◆ TASK DETAILS:
Copy out the data below word for word, leaving out the pictures.

== DATASET RECORDS

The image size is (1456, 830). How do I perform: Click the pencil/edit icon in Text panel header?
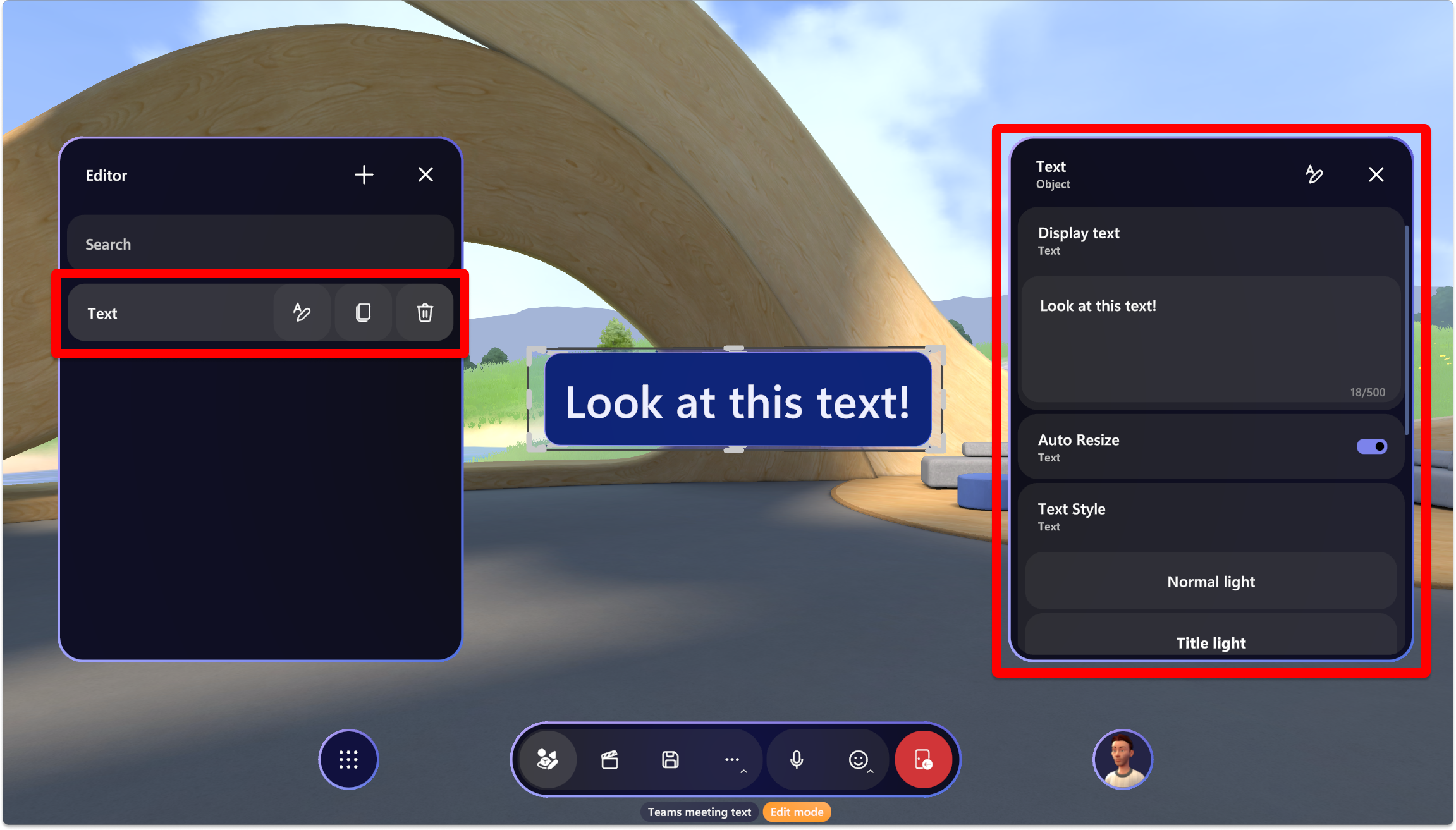tap(1313, 175)
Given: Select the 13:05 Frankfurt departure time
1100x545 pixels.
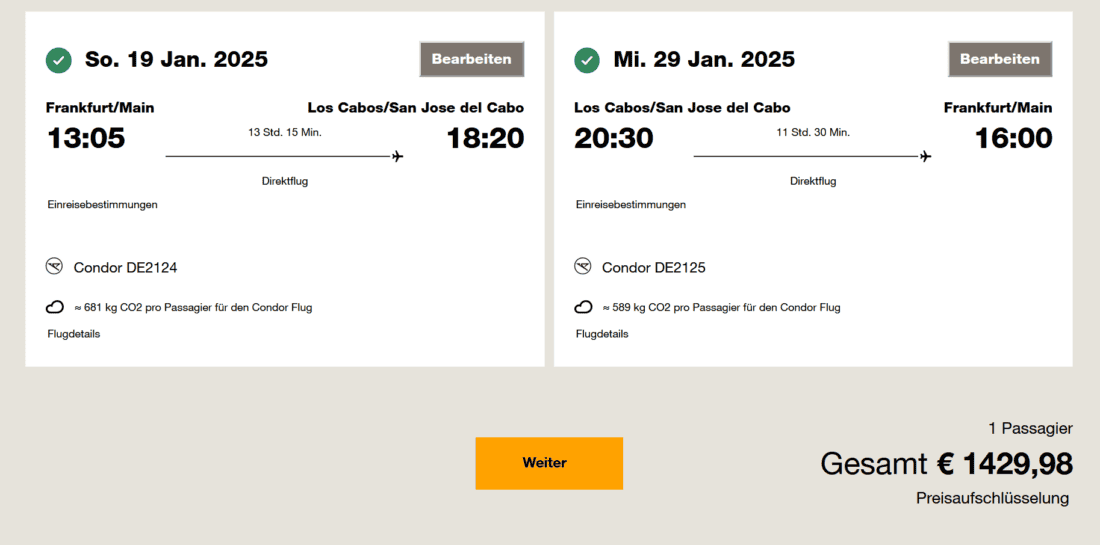Looking at the screenshot, I should (x=86, y=138).
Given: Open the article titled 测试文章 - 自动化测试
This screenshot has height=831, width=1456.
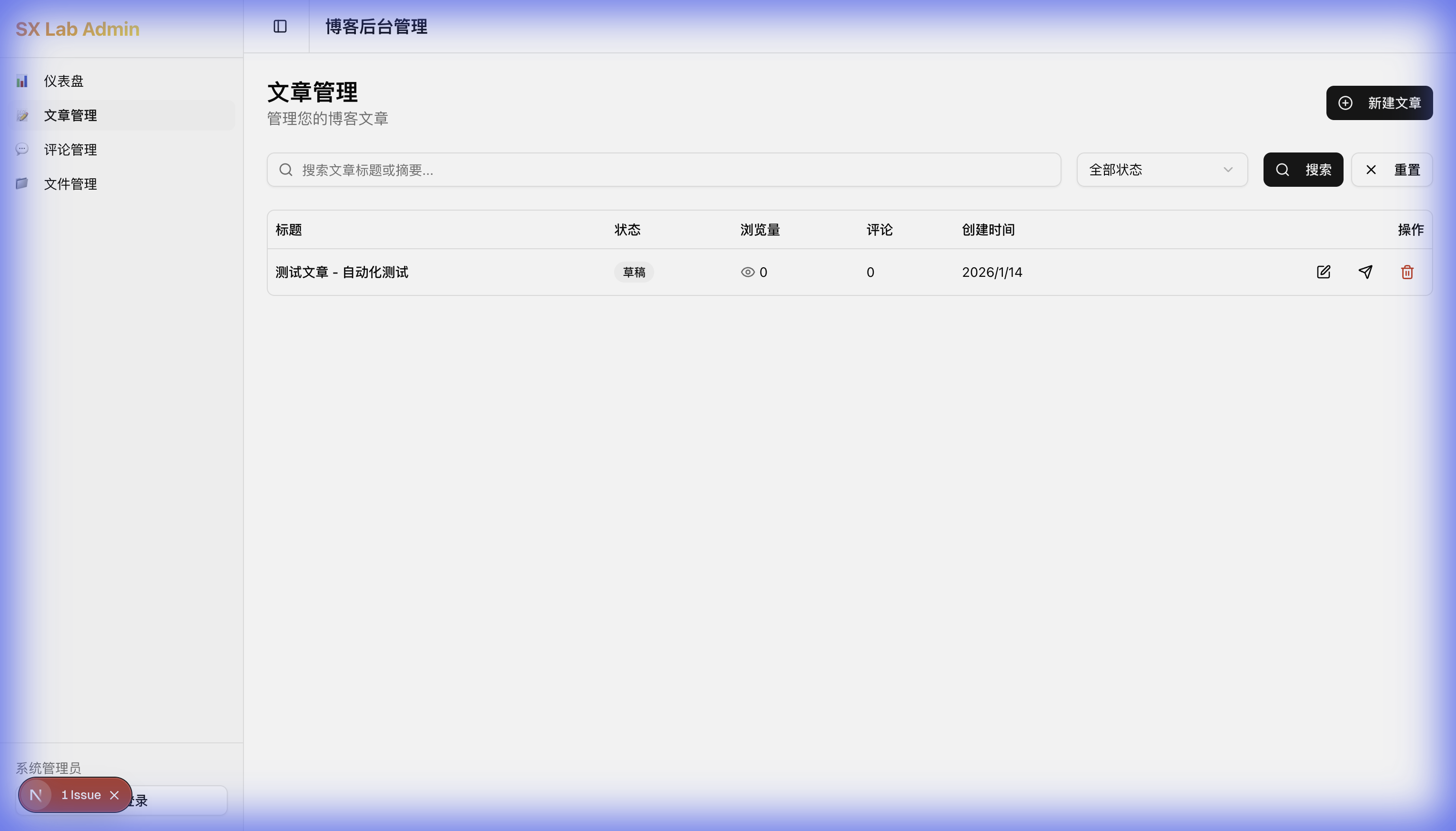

====

◆ RESPONSE:
The image size is (1456, 830). How do I perform: Click the pencil/edit icon in Text panel header?
tap(1313, 175)
Given: Select the 13:05 Frankfurt departure time
1100x545 pixels.
Looking at the screenshot, I should (x=86, y=138).
Given: Open the article titled 测试文章 - 自动化测试
This screenshot has height=831, width=1456.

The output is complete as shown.